# What you will do
Restate the entries below without a single change.

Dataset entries

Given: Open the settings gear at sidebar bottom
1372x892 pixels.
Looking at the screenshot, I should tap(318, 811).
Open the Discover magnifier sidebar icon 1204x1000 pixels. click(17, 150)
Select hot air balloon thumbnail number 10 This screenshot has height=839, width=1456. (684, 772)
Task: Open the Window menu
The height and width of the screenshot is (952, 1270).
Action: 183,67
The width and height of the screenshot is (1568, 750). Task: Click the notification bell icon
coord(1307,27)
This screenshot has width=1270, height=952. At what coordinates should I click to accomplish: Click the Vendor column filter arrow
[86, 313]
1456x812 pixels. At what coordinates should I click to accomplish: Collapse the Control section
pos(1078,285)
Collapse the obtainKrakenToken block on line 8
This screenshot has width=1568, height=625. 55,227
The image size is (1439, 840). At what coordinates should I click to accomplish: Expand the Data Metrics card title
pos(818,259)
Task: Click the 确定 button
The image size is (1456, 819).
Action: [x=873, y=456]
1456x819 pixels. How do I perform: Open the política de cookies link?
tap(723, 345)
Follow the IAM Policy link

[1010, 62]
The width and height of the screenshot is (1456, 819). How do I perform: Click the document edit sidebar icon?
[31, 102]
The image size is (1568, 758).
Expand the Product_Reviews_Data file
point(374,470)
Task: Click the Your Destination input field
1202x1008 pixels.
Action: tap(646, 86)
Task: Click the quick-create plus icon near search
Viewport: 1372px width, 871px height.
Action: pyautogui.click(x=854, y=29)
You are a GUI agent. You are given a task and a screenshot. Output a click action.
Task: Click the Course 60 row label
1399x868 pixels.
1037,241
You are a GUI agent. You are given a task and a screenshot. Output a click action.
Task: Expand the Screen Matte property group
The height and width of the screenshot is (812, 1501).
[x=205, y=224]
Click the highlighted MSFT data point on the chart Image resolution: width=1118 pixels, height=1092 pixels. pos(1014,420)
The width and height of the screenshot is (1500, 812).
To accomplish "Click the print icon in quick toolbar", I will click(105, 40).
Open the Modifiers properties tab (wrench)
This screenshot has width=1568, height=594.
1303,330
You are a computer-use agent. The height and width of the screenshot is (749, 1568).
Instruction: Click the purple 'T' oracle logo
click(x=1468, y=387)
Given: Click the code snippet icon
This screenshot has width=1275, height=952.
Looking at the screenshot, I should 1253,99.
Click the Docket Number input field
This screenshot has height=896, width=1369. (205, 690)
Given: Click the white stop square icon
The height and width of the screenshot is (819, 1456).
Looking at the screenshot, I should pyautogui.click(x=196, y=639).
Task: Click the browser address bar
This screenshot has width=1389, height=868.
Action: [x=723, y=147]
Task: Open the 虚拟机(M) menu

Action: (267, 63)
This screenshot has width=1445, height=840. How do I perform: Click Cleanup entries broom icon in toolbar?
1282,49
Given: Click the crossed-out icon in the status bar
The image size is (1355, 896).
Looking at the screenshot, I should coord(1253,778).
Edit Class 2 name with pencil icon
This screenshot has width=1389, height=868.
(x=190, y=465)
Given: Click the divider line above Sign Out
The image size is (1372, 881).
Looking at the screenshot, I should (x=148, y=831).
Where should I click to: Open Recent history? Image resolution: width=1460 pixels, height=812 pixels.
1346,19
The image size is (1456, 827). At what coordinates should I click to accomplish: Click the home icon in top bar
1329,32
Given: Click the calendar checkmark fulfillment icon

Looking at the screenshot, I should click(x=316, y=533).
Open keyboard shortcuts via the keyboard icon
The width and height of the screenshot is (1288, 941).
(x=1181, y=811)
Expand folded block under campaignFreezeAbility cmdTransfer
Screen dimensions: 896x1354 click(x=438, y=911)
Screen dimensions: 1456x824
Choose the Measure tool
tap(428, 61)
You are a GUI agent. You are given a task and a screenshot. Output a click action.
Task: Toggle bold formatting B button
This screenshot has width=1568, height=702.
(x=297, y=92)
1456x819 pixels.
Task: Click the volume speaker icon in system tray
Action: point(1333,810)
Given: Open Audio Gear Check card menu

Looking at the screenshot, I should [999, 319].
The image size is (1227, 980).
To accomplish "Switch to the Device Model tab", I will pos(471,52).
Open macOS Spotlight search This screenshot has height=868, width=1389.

# Exercise response
Given: Open the settings gear at sidebar bottom
1372x892 pixels.
Looking at the screenshot, I should tap(318, 811).
Open the Discover magnifier sidebar icon 1204x1000 pixels. click(17, 150)
Select hot air balloon thumbnail number 10 This screenshot has height=839, width=1456. (684, 772)
Task: Open the Window menu
The height and width of the screenshot is (952, 1270).
Action: 183,67
The width and height of the screenshot is (1568, 750). Task: Click the notification bell icon
coord(1307,27)
This screenshot has width=1270, height=952. At what coordinates should I click to accomplish: Click the Vendor column filter arrow
[86, 313]
1456x812 pixels. At what coordinates should I click to accomplish: Collapse the Control section
pos(1078,285)
Collapse the obtainKrakenToken block on line 8
This screenshot has width=1568, height=625. 55,227
The image size is (1439, 840). At what coordinates should I click to accomplish: Expand the Data Metrics card title
pos(818,259)
Task: Click the 确定 button
The image size is (1456, 819).
Action: [x=873, y=456]
1456x819 pixels. How do I perform: Open the política de cookies link?
tap(723, 345)
Follow the IAM Policy link

[1010, 62]
The width and height of the screenshot is (1456, 819). How do I perform: Click the document edit sidebar icon?
[31, 102]
The image size is (1568, 758).
Expand the Product_Reviews_Data file
point(374,470)
Task: Click the Your Destination input field
1202x1008 pixels.
Action: tap(646, 86)
Task: Click the quick-create plus icon near search
Viewport: 1372px width, 871px height.
Action: pyautogui.click(x=854, y=29)
You are a GUI agent. You are given a task and a screenshot. Output a click action.
Task: Click the Course 60 row label
1399x868 pixels.
1037,241
You are a GUI agent. You are given a task and a screenshot. Output a click action.
Task: Expand the Screen Matte property group
The height and width of the screenshot is (812, 1501).
[x=205, y=224]
Click the highlighted MSFT data point on the chart Image resolution: width=1118 pixels, height=1092 pixels. pos(1014,420)
The width and height of the screenshot is (1500, 812).
To accomplish "Click the print icon in quick toolbar", I will click(105, 40).
Open the Modifiers properties tab (wrench)
This screenshot has width=1568, height=594.
1303,330
You are a computer-use agent. The height and width of the screenshot is (749, 1568).
Instruction: Click the purple 'T' oracle logo
click(x=1468, y=387)
Given: Click the code snippet icon
This screenshot has width=1275, height=952.
Looking at the screenshot, I should 1253,99.
Click the Docket Number input field
This screenshot has height=896, width=1369. (205, 690)
Given: Click the white stop square icon
The height and width of the screenshot is (819, 1456).
Looking at the screenshot, I should pyautogui.click(x=196, y=639).
Task: Click the browser address bar
This screenshot has width=1389, height=868.
Action: [x=723, y=147]
Task: Open the 虚拟机(M) menu

Action: (267, 63)
This screenshot has width=1445, height=840. How do I perform: Click Cleanup entries broom icon in toolbar?
1282,49
Given: Click the crossed-out icon in the status bar
The image size is (1355, 896).
Looking at the screenshot, I should coord(1253,778).
Edit Class 2 name with pencil icon
This screenshot has width=1389, height=868.
(x=190, y=465)
Given: Click the divider line above Sign Out
The image size is (1372, 881).
Looking at the screenshot, I should (x=148, y=831).
Where should I click to: Open Recent history? Image resolution: width=1460 pixels, height=812 pixels.
1346,19
The image size is (1456, 827). At what coordinates should I click to accomplish: Click the home icon in top bar
1329,32
Given: Click the calendar checkmark fulfillment icon

Looking at the screenshot, I should click(x=316, y=533).
Open keyboard shortcuts via the keyboard icon
The width and height of the screenshot is (1288, 941).
(x=1181, y=811)
Expand folded block under campaignFreezeAbility cmdTransfer
Screen dimensions: 896x1354 click(x=438, y=911)
Screen dimensions: 1456x824
Choose the Measure tool
tap(428, 61)
You are a GUI agent. You are given a task and a screenshot. Output a click action.
Task: Toggle bold formatting B button
This screenshot has width=1568, height=702.
(x=297, y=92)
1456x819 pixels.
Task: Click the volume speaker icon in system tray
Action: point(1333,810)
Given: Open Audio Gear Check card menu

Looking at the screenshot, I should [999, 319].
The image size is (1227, 980).
To accomplish "Switch to the Device Model tab", I will pos(471,52).
Open macOS Spotlight search This screenshot has height=868, width=1389.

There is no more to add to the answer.